De este lado de la frontera he visto con frecuencia que muchas madres, especialmente, quieren ser las mejores amigas de sus hijas. Van juntas a que les arreglen las uñas cuando la niña apenas va a la primaria, cantan las mismas canciones de moda juvenil, posiblemente tratan de actuar como si fueran de la misma edad. Una de tantas es una de mis cuñadas, la cual ha tenido más problemas que beneficios por su manera de criar a sus tres hijas. Yo, que crecí en una familia tradicional, nunca vi a mi mamá ya no digamos que como mi mejor amiga, ni siquiera como amiga – ni tampoco a mi papá. En más de una ocasión escuché eso de que “soy tu madre, no tu amiga”, y me cayó el veinte de que ella era la autoridad y había que respetarla. Cuando tuve a mis propios hijos, seguí con el modelo, aunque modificado, y con buenos resultados. Hoy en día mis hijas me confían sus intimidades – estoy segura de que no todas y eso está bien. No creo que pueda afirmar que somos así como muy amigas, pero dentro de lo que cabe, somos buenas cuatas, como decimos los mexicanos.
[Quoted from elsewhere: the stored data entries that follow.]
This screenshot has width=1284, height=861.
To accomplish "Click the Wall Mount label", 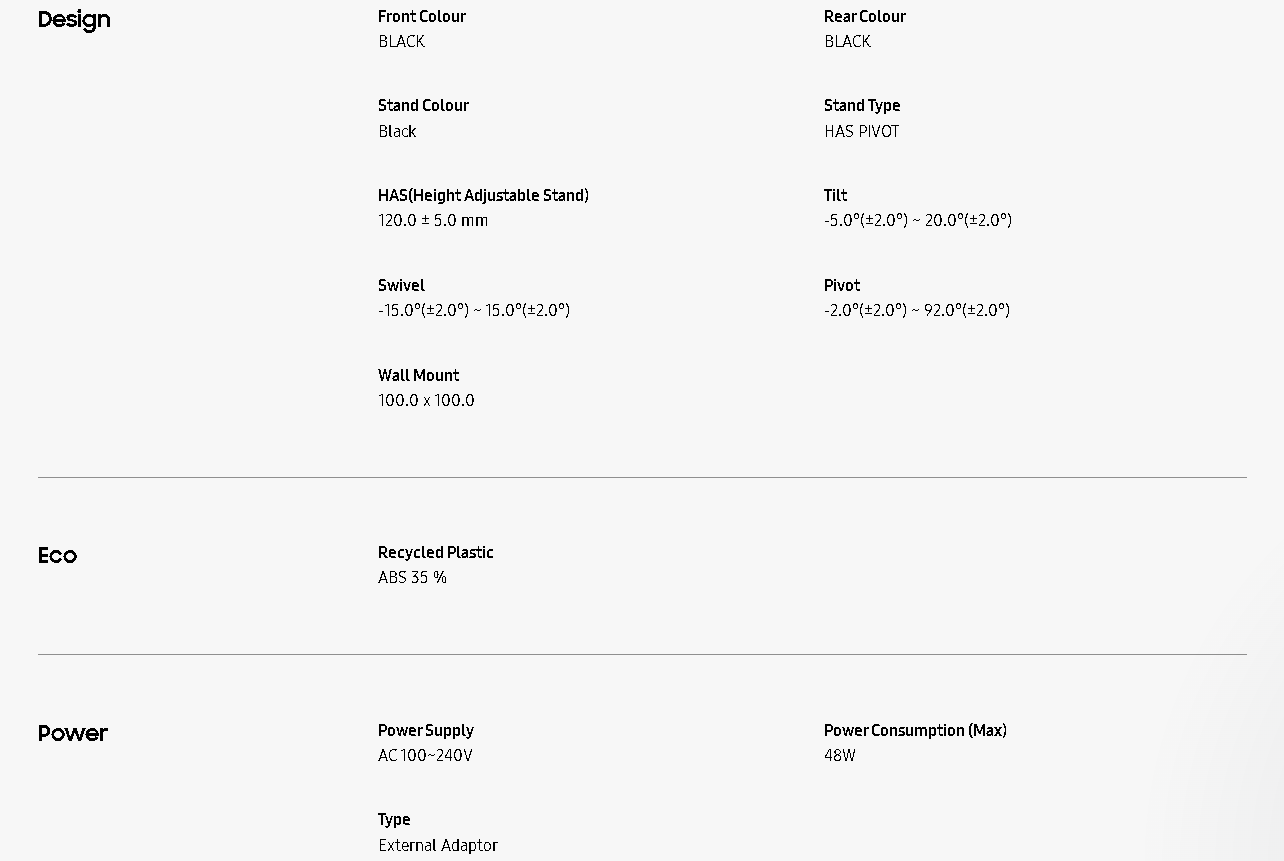I will 418,375.
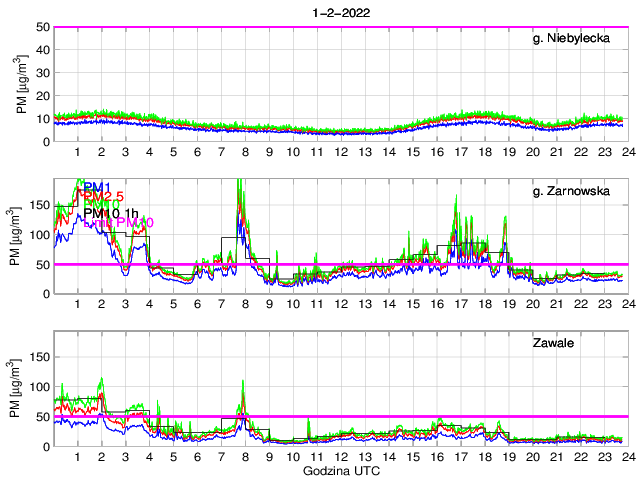Screen dimensions: 640x480
Task: Click the bottom panel's PM y-axis label
Action: tap(13, 388)
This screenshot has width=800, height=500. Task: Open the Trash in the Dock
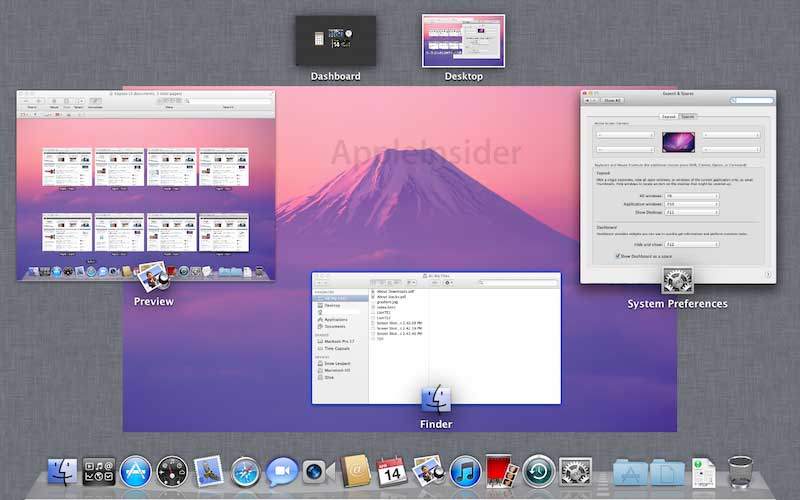[x=741, y=472]
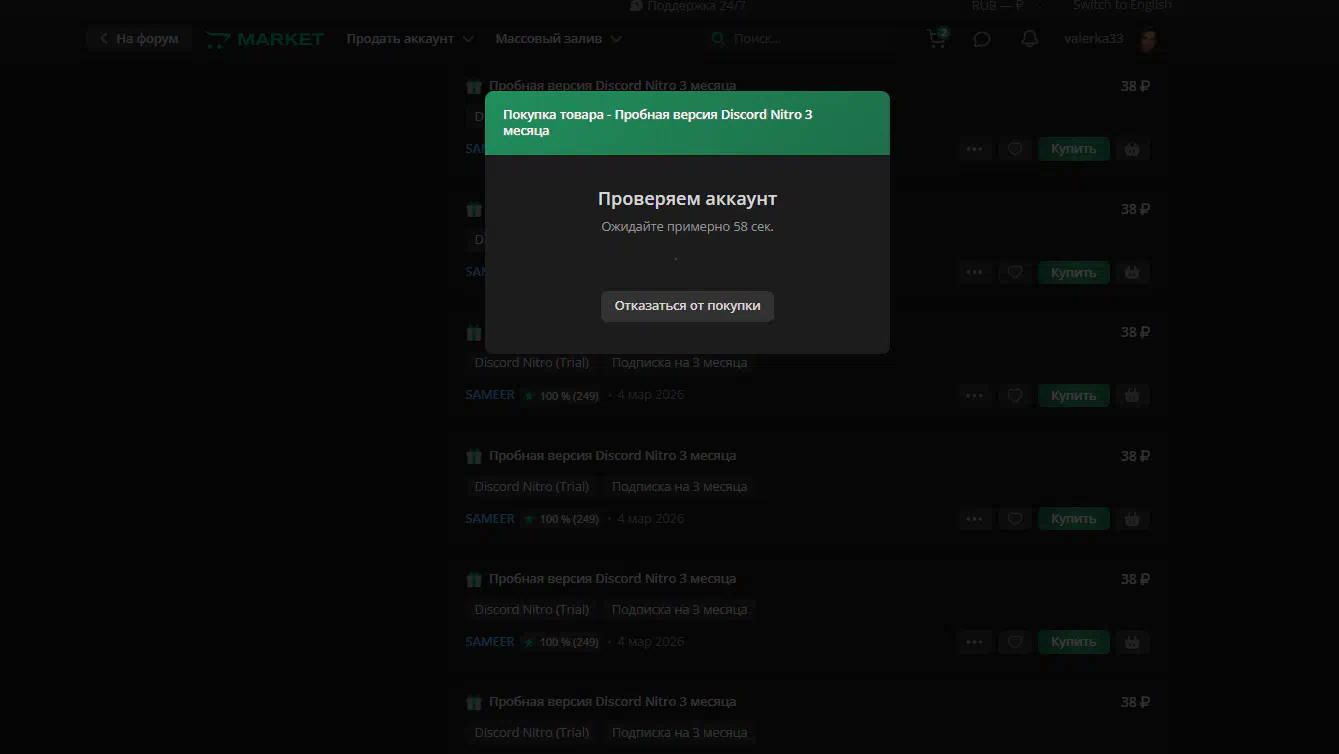Open notifications bell in the header
The width and height of the screenshot is (1339, 754).
pos(1029,39)
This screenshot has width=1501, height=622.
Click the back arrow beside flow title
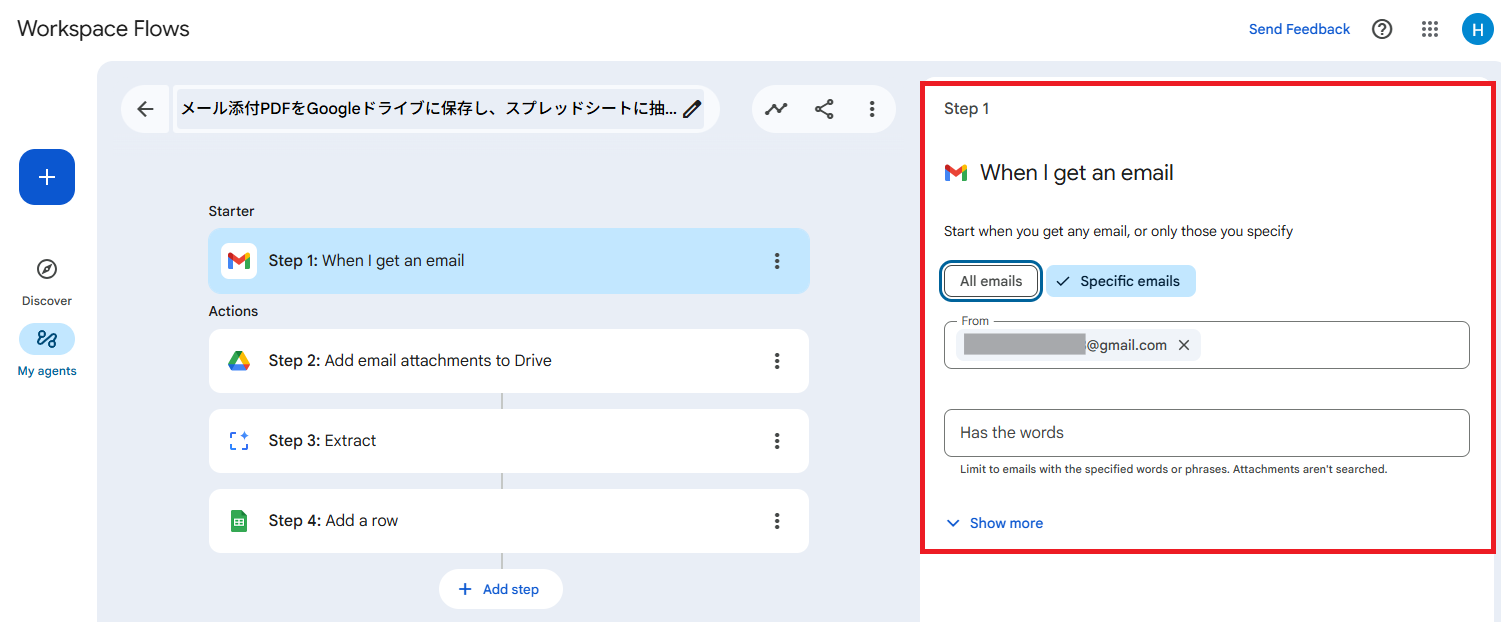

Recuerdo cuando en mi juventud alguna alguien me aconsejó que más vale un buen amigo que un mal amor estando en la situación de problemas del corazón inexperto. Posiblemente por cultura, a los hombres de mi país en general en mi experiencia no les hace gracia no tener lo que quieren; cuando le solté la frase filosófica a un galán que me rondaba me contestó rotundamente que no, que para él no había amigas cuando tenía otro tipo de interés en ellas. Sobra decir que ahí quedó la cosa, que ni en féisbuk tenemos algún tipo de relación. Según mi esposo, los hombres no nacieron para ser amigos de mujeres; algo quieren siempre y tarde o temprano sale a relucir. A lo mejor porque nunca me vieron como el objeto de su deseo, tengo tres grandes mejores amigos que han sido parte fundamental de mi vida desde hace más de treinta años con los que me reúno cada vez que visito mi ciudad, nos tomamos unos tequilas, hablamos de todo, resolvemos los problemas del mundo, y nos abrazamos con cariño al despedirnos. Dos de ellos son casados, con nietos y toda la cosa, y el tercero sigue siendo a sus sesenta y tantos años uno de los solteros más codiciados del mundillo intelectual potosino.

El caso es que sin importar en dónde y cómo, las amistades nos fortalecen como personas, nos ofrecen hombros para llorar cuando hace falta y hacen que nuestra humanidad tenga sentido muchas de las veces. ¡Feliz día de la amistad, y también del amor, pues!